While the legislation in place for investigations conducted by the commissioner does not have specific rules around confidentiality, the citizens’ representative does have rules ensuring any complaints between MHAs or for staff members against an MHA will remain confidential throughout the investigative process.
There is a vague recommendation for “recourse” against a breach of confidentiality, to be specified as the work of the committee continues.
Parsons, who was a complainant against Kirby, says, “Confidentiality is work that was brought up a lot. We all know that was breached multiple times.
“To come from what was a makeshift process that was unfolding recently to this, I think, will make a world of difference.”
The commissioner will continue to oversee any allegations of breaches of the MHA Code of Conduct, which deals more generally with the behaviour of MHAs and how they handle public funds.
In Nova Scotia, former PC leader Jamie Ballie went through an investigation into allegations of misconduct in 2017. That investigation was confidential, and the results were only known when wrongdoing was found and the investigation had concluded. Baillie was removed as leader of the Nova Scotia PC party as a result of that investigation.
Keith Hutchings says that while the incoming policy will be specific to this province, the Nova Scotia model is being drawn upon.
“First and foremost, they had the mechanism in place and supports in place so the people are confident in coming forward,” said Hutchings.
“Collectively, we want to get to something like (that), something that brings clarity, brings structure, and is supported by the expertise and knowledge that’s available for things like harassment in the workplace.”

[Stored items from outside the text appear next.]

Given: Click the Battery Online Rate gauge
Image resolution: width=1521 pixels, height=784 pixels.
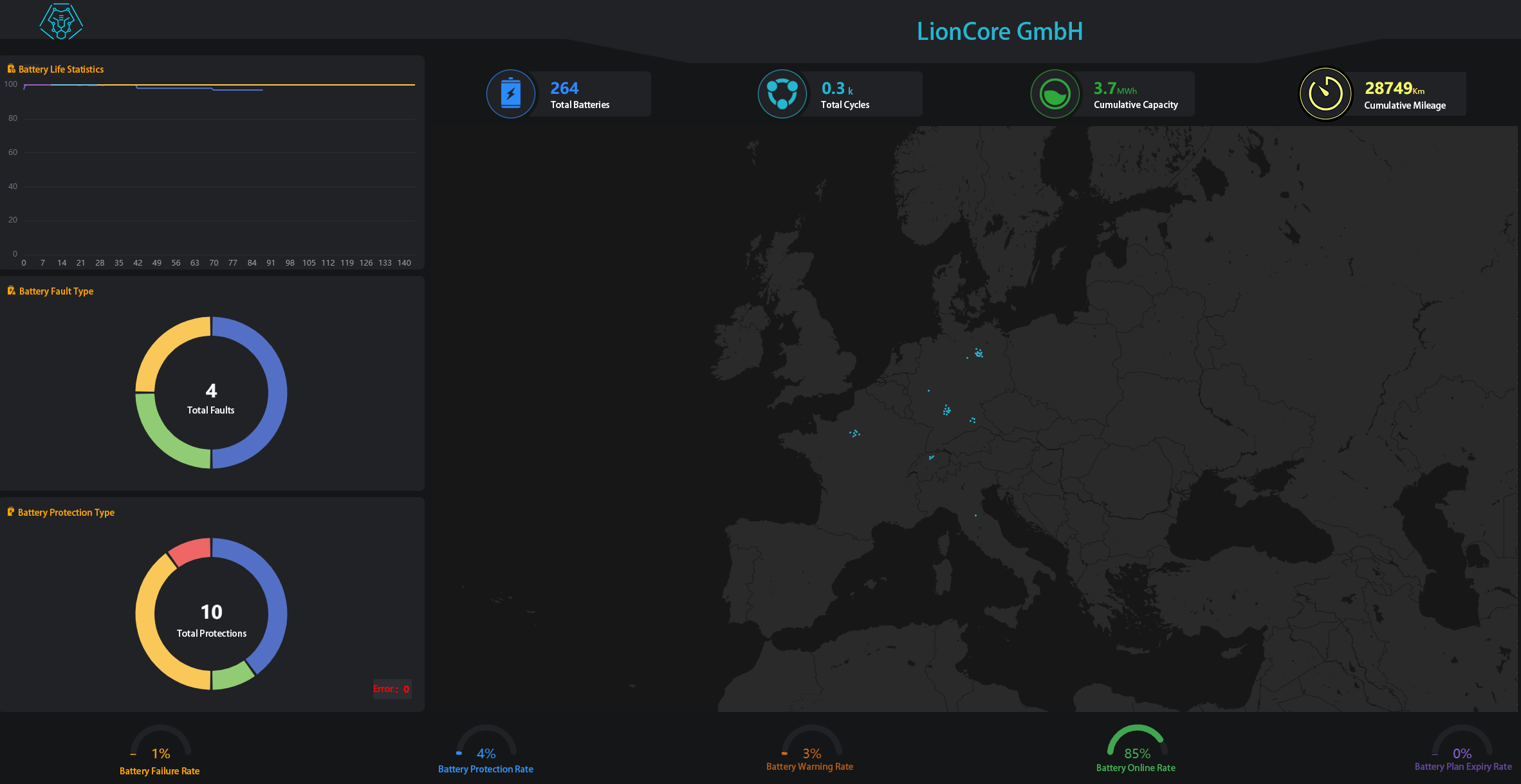Looking at the screenshot, I should pyautogui.click(x=1136, y=742).
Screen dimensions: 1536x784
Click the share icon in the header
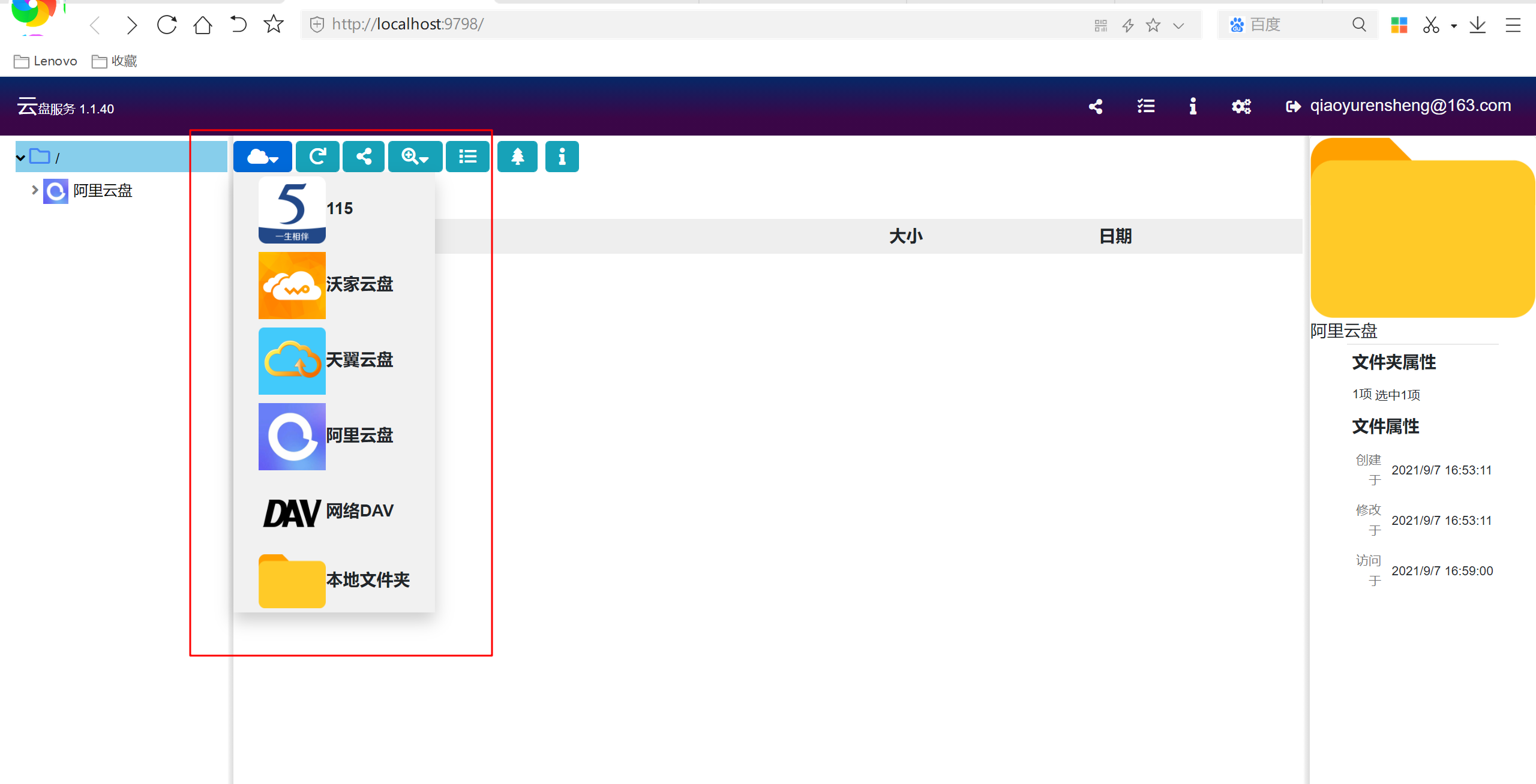(x=1096, y=107)
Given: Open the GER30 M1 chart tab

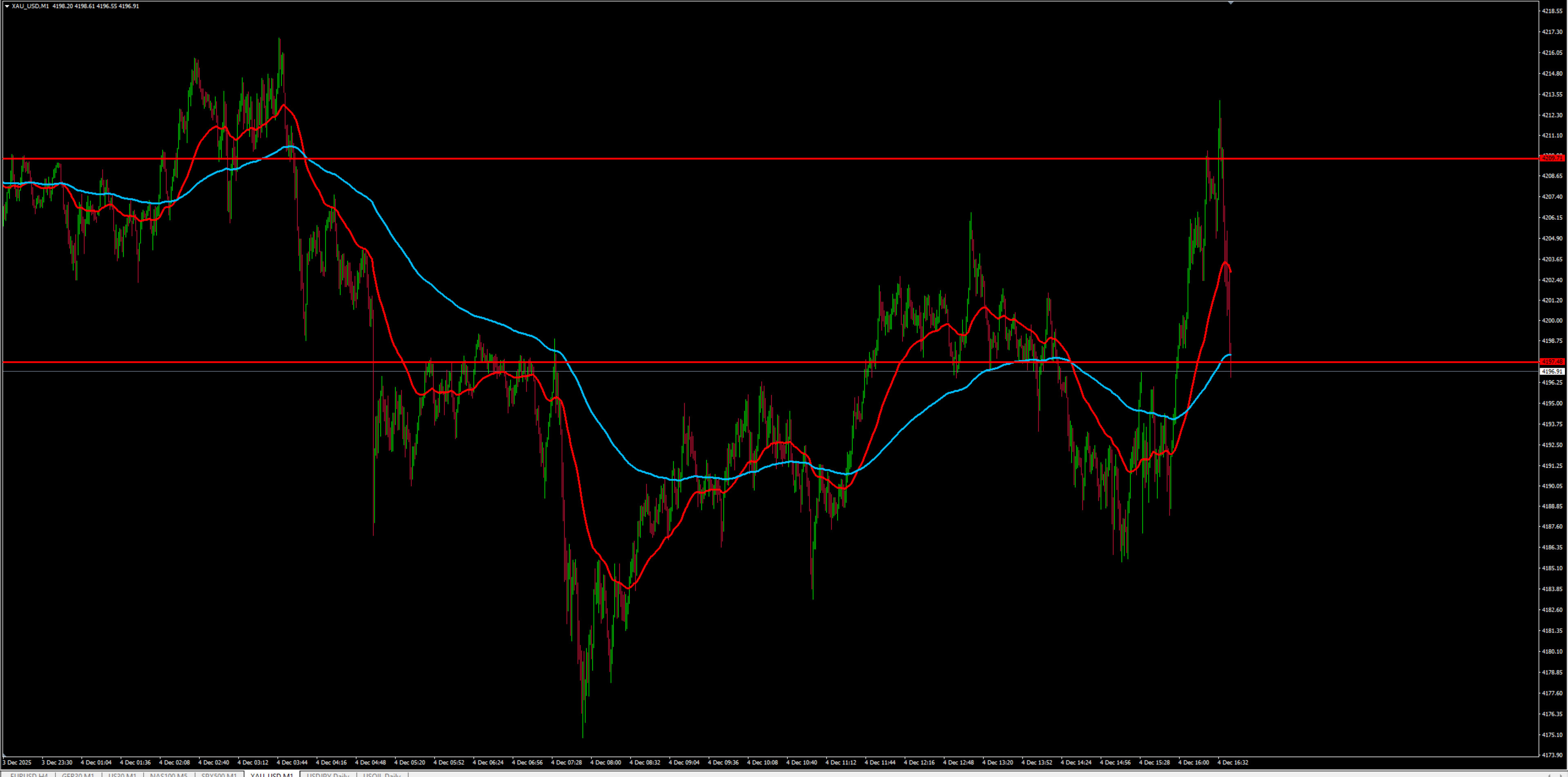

The committee recommends a specific role be created which specializes in harassment complaints that MHAs or government staff members can go to for advice in advance of a formal complaint. The intent of the recommendation is for that role to be its own new position within government, and not additional responsibilities tacked on to another existing position.
MHAs or government staff will have six months after an alleged harassment incident to file a complaint.
After the initial swearing to the Code of Conduct as part of the oath of office, the committee recommends having MHAs re-sign the code every two years. In addition, MHAs will have to sign a paper acknowledging they understand the new anti-harassment policy.
While the work on the new policy continues, the committee is also tasked with investigations into allegations of breaches of confidentiality during the previous harassment investigations, by Kirby and Liberal MHA Colin Holloway. No timeline has been set for the results of those investigations.
The final report and recommendations for the new anti-harassment policy are expected in the spring sitting of the House of Assembly.